[Recorded data]
== Segment start ==

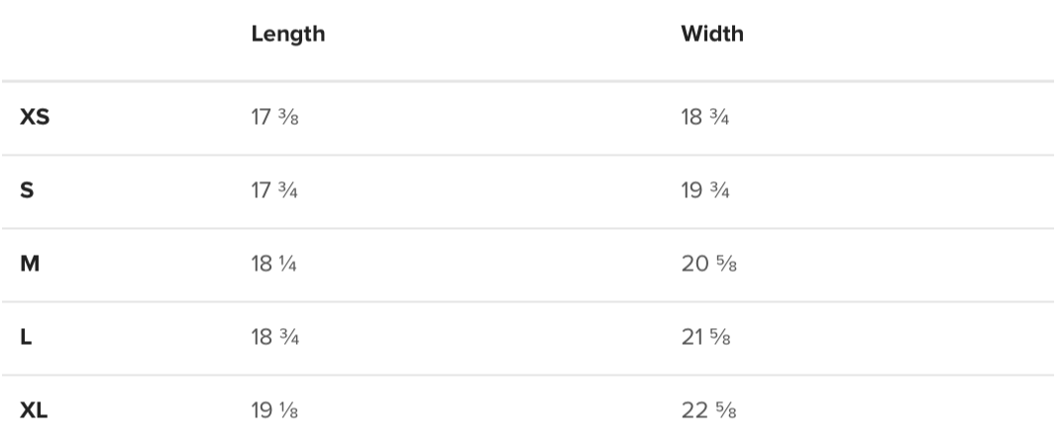Select the M size row label
Image resolution: width=1060 pixels, height=446 pixels.
click(x=30, y=265)
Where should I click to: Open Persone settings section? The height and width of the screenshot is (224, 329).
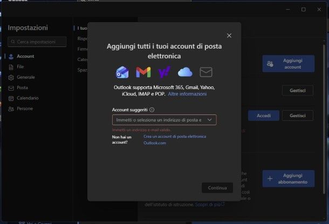click(x=25, y=108)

== Segment end ==

= Description of the task =
Write out again, exactly, each line from the one containing "Where should I" through the last line of the entries, and omit every picture.

= Result for this task =
Where should I click to: Open Persone settings section? The height and width of the screenshot is (224, 329).
click(x=25, y=108)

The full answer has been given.